On Wednesday, Beyond Meat started selling its plant-based food in China through thousands of Starbucks cafes.
Fast-food chain KFC said it will also start trialling fake chicken nuggets from next week.
As China recovers from the coronavirus outbreak, more people are looking to lead healthier lifestyles.
US-based Beyond Meat said it had “seen the growing demand for plant-based meat in China” and is offering three meals across 3,300 Starbucks in China. The majority of Starbucks outlets in the country have now re-opened, having been forced to close in late January.
This week, KFC said it will start selling plant-based fried chicken for the first time in China for a trial period in Shanghai and the southern cities of Guangzhou and Shenzhen.
Western brands are hoping to tap into a growing demand for meat substitutes in China following a global trend to eat less meat and more plant-based foods.
China is also struggling with a meat shortage, particularly pork supplies, after African swine fever wiped out half of its hog herd in 2018. It has been struggling to import pork due to virus restrictions on factories across the world.
“We see Asia as a key region for strategic long-term growth and Beyond Meat’s goal is to have localized production within Asia by the end of 2020,” said a Beyond Meat spokesman.

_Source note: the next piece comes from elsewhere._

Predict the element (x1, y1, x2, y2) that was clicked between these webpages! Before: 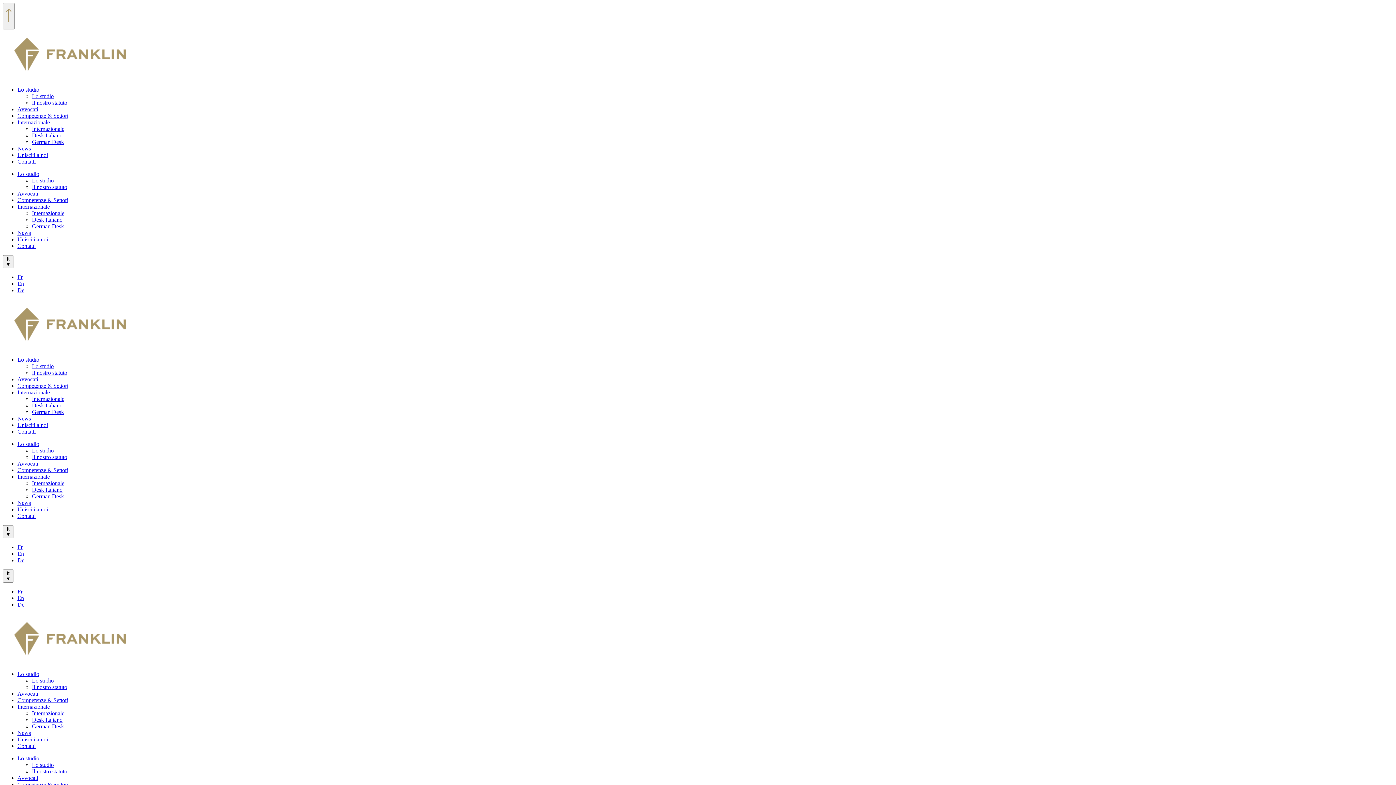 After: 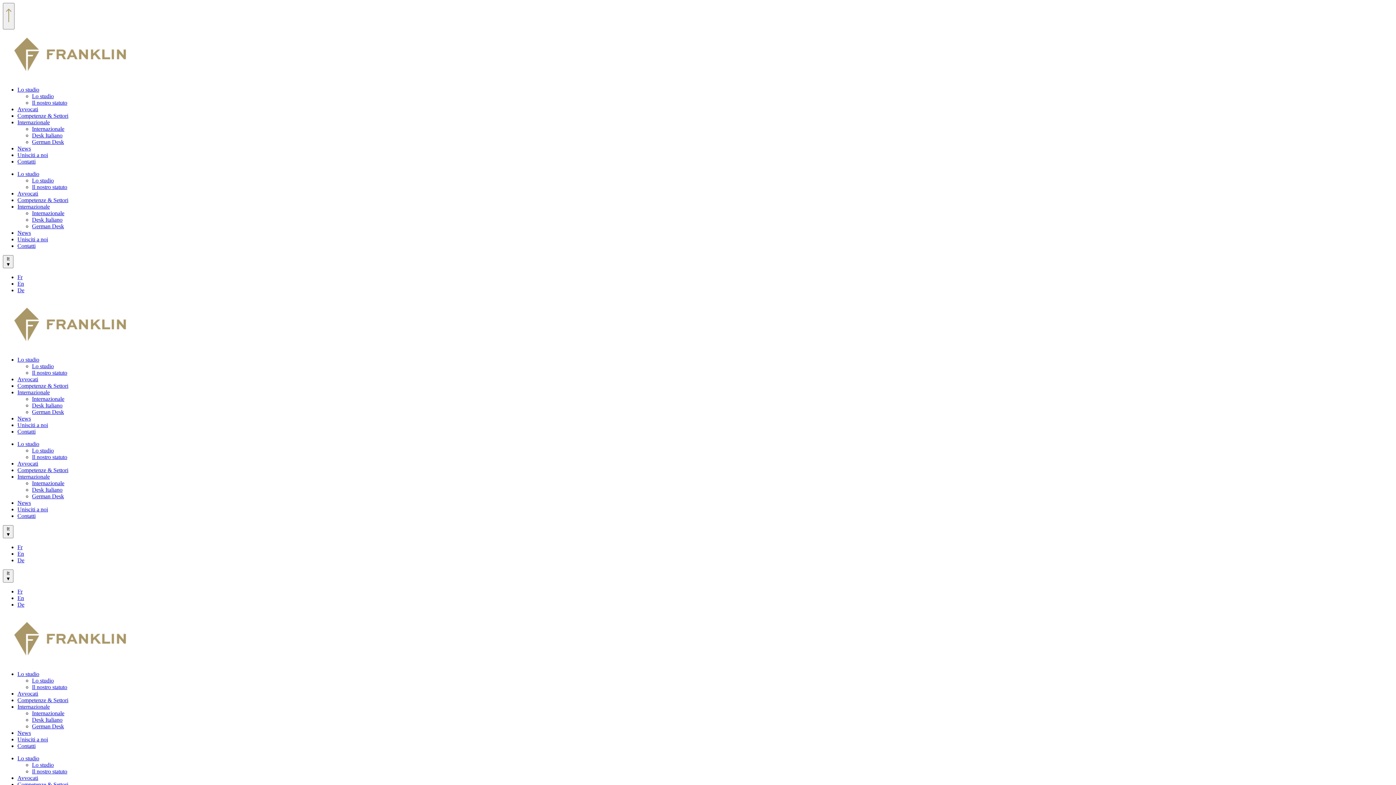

Its products are currently distributed in several countries across Asia including Singapore, South Korea, Thailand, Vietnam and the Philippines.

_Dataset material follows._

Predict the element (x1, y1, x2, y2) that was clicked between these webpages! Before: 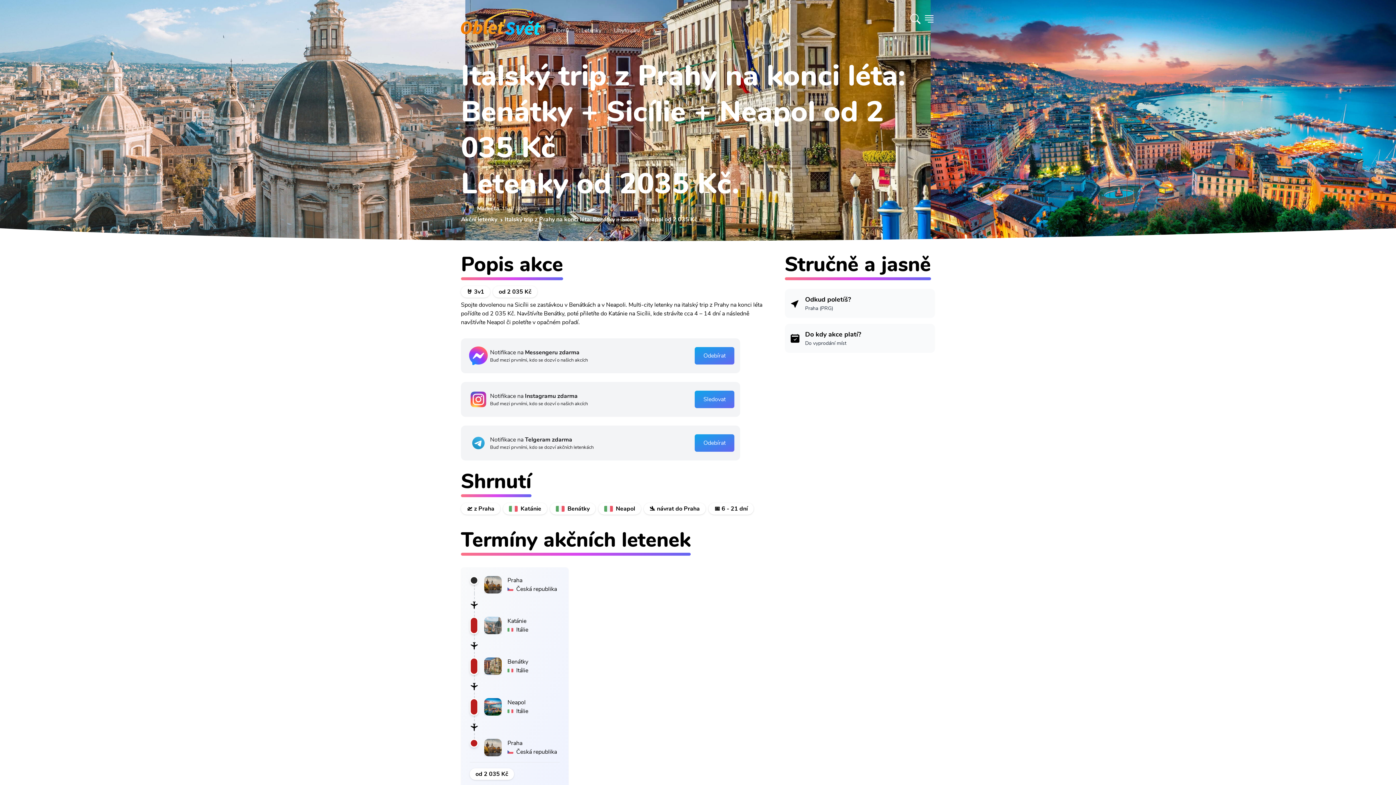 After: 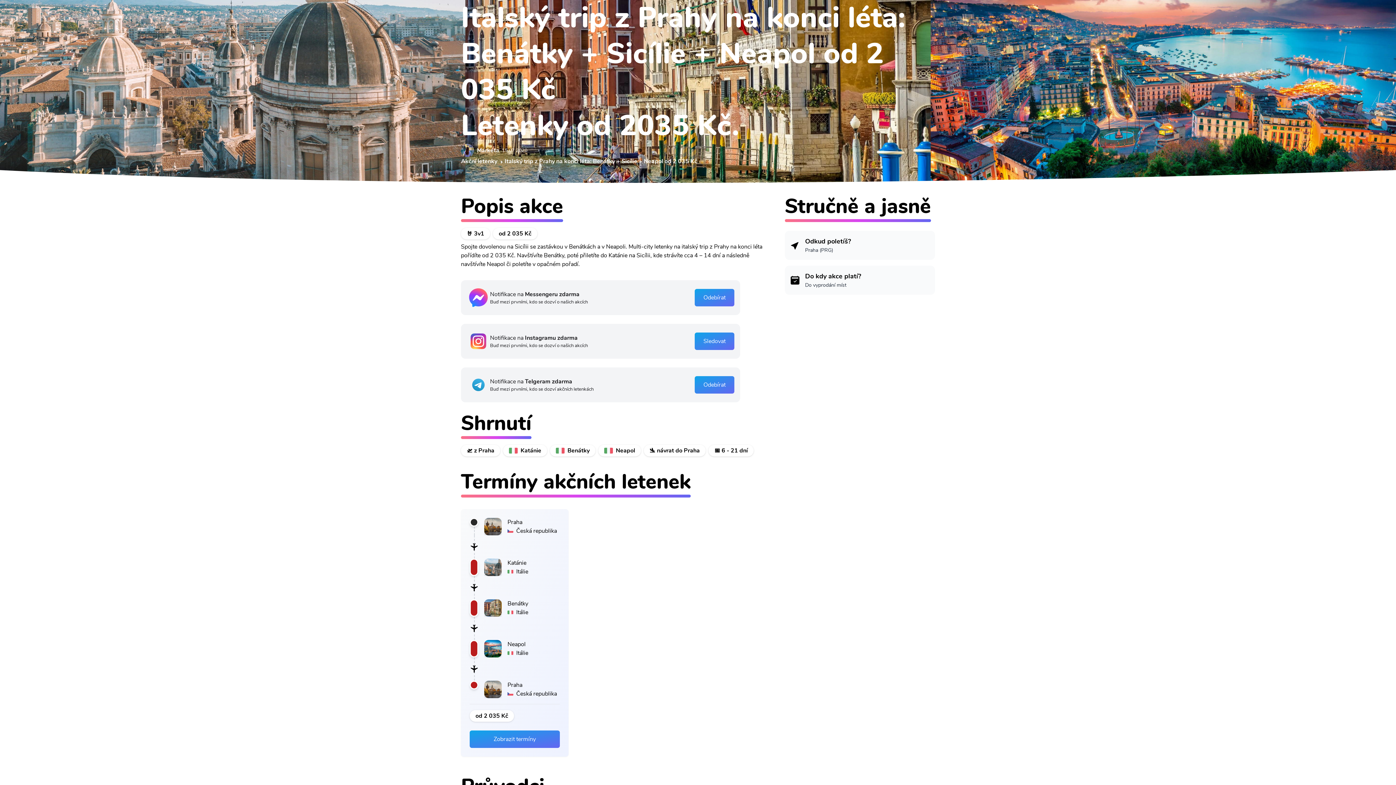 Action: label: Italský trip z Prahy na konci léta: Benátky + Sicílie + Neapol od 2 035 Kč bbox: (504, 215, 697, 224)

But the likes of Starbucks, KFC and Beyond Meat face challenges convincing Chinese consumers to eat their plant-based fake meats.

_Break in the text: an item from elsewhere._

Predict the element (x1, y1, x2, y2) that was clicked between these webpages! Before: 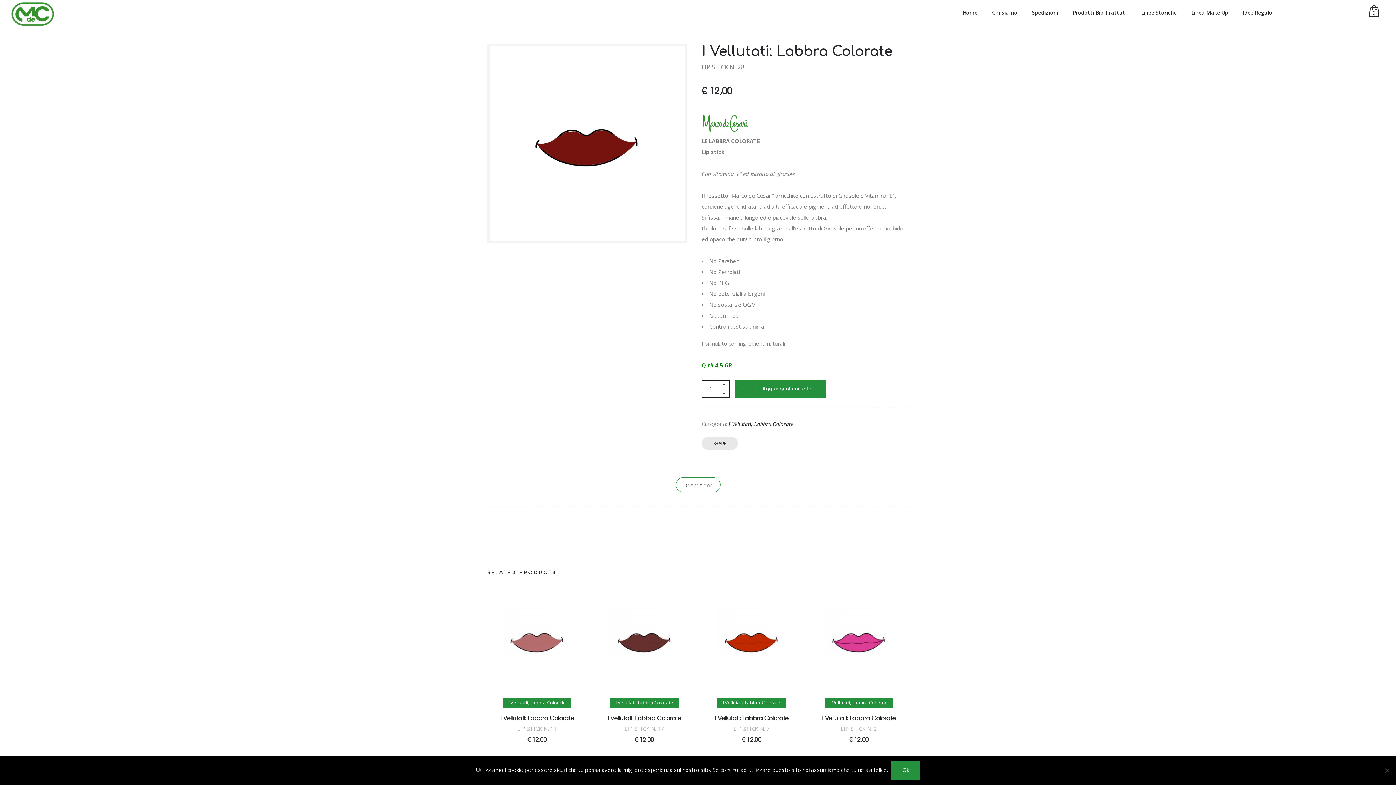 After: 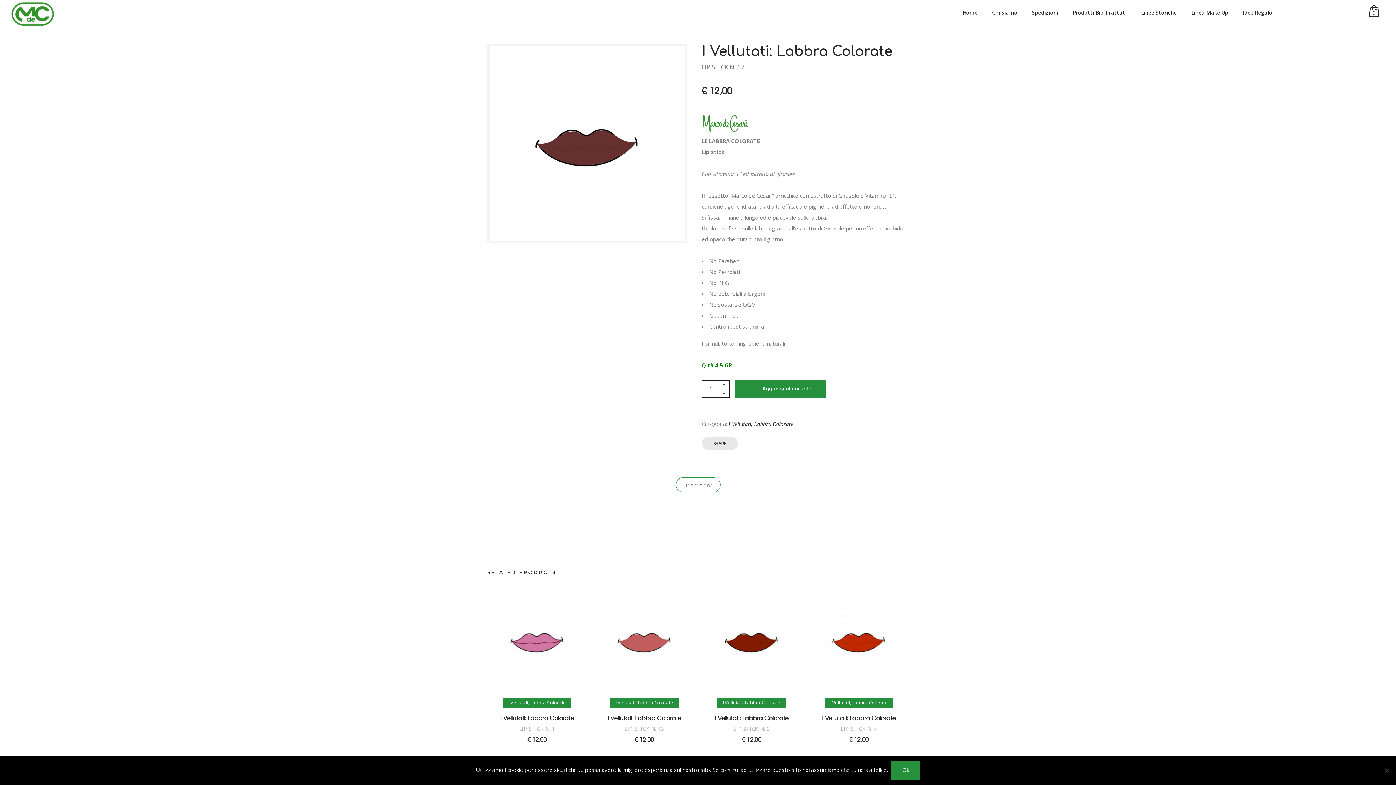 Action: bbox: (607, 713, 681, 725) label: I Vellutati: Labbra Colorate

“The demand for healthier, non-meat proteins is not as high in China as in the US because Chinese already eat more vegetables as part of their daily diet than Americans and Europeans. It’s relatively rare for Chinese to say they are vegetarians,” said Shaun Rein at the China Market Research Group.
In the UK, fast-food companies, from Greggs to McDonald’s and Burger King to KFC, have launched, or announced, vegan options.